In vitro evaluation of concentration, labeling effectiveness and stability for I-131-labeled radioimmunoassay ligand using real-time detection technology
Abstrakt
Radioimmunoassay belongs to the analytical method enabling highly specific and sensitive quantification of molecules. The verification of the real-time radioimmunoassay technology usefulness for ligand-quality characteristics evaluation such as concentration, influence of radiolabeling on binding affinity and stability was estimated.
The anti-epidermal growth factor receptor antibody I-131-cetuximab was employed as the ligand antibody. The concentration of I-131-cetuximab was derived from the shape of binding curves coming from the ligand-receptor interaction.
The binding curves also allowed the estimation of I-131-cetuximab binding affinity for different radiolabeling procedures (incubation times 1, 5, and 10minutes) in stability testing up to 96hours at 4 degrees C. The stability testing also included comparative analysis by size exclusion high-performance liquid chromatography.

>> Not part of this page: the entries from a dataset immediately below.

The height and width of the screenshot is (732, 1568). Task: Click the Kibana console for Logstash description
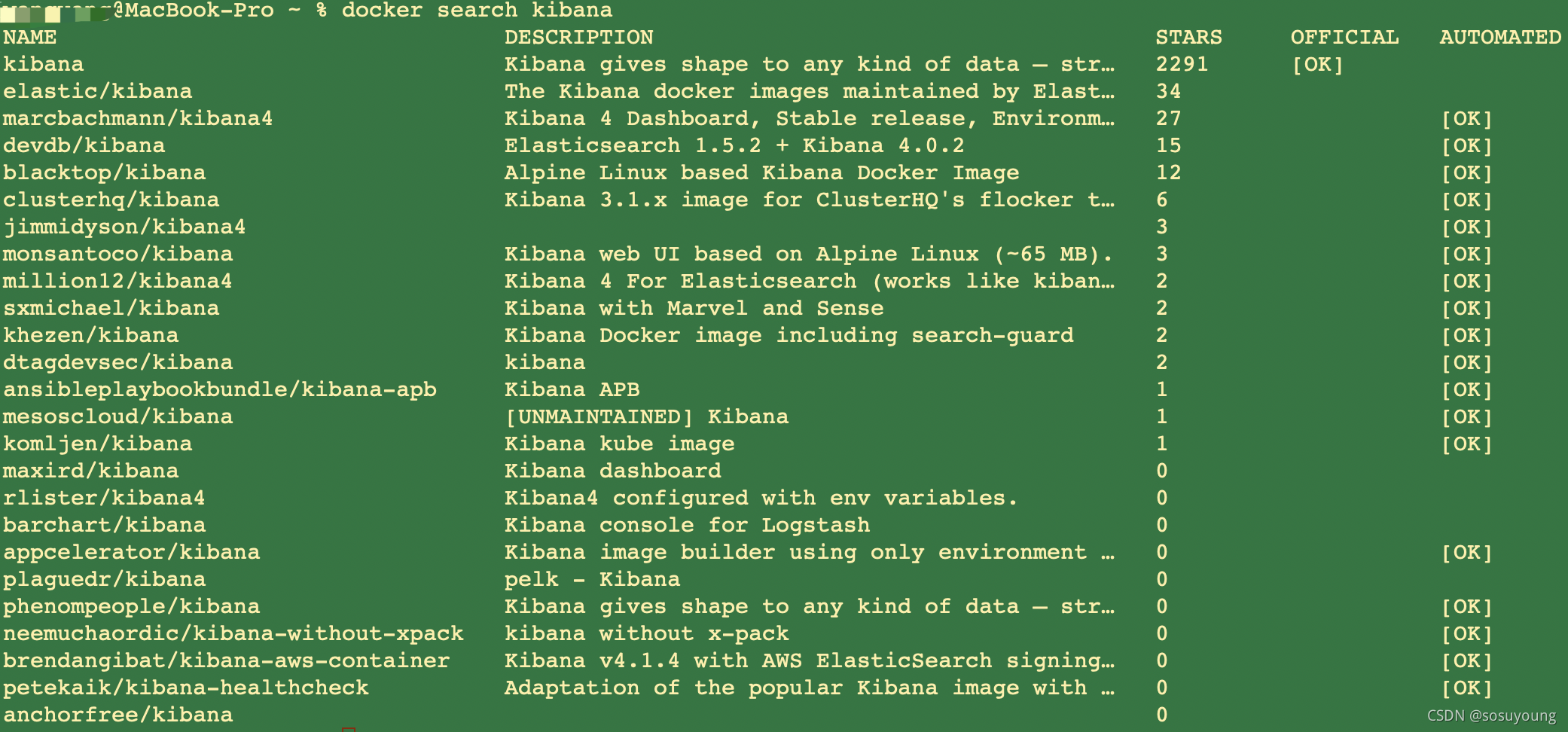click(687, 525)
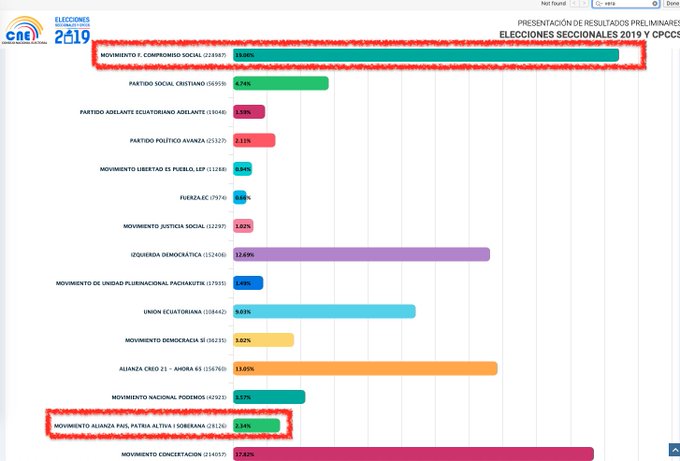Select the green Partido Social Cristiano bar
This screenshot has width=680, height=461.
click(280, 83)
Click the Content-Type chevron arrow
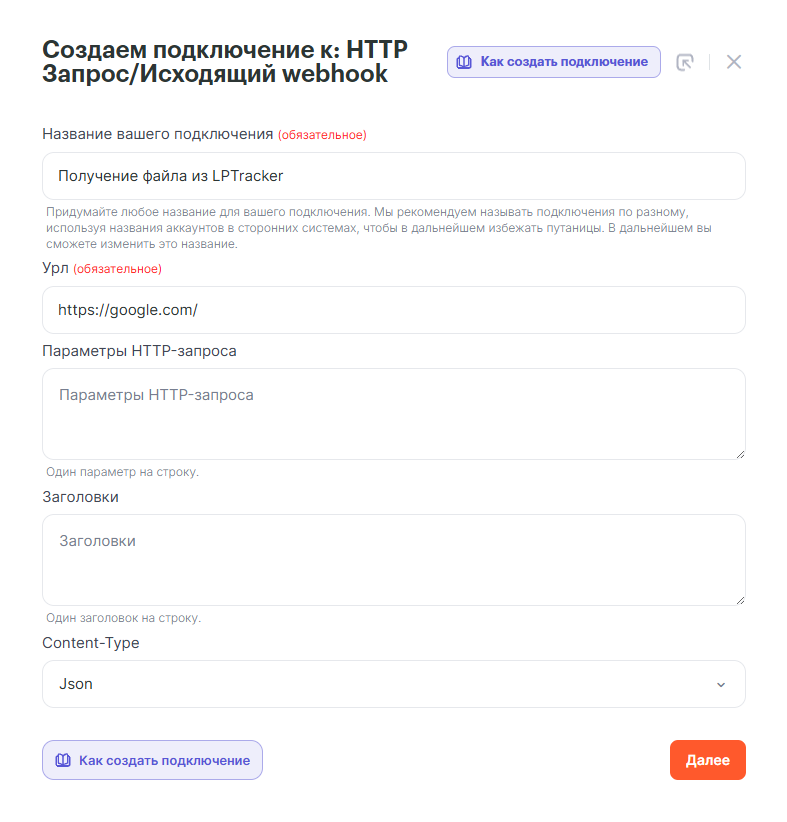Image resolution: width=787 pixels, height=822 pixels. point(721,685)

The assessment of cetuximab concentrations using real-time method showed acceptable accordance between real and calculated values. The real-time method revealed that 1-minute radiolabeling proved to be the optimal incubation time for direct radioiodination of cetuximab.
Stability testing showed the significant change in radioligand affinity by one order at the longest incubation times (72 and 96hours). Characterization of stability and binding behavior of radiolabeled monoclonal antibodies by the verified real-time method before use in other assays may be employed to eliminate variability and suboptimal antibody performance.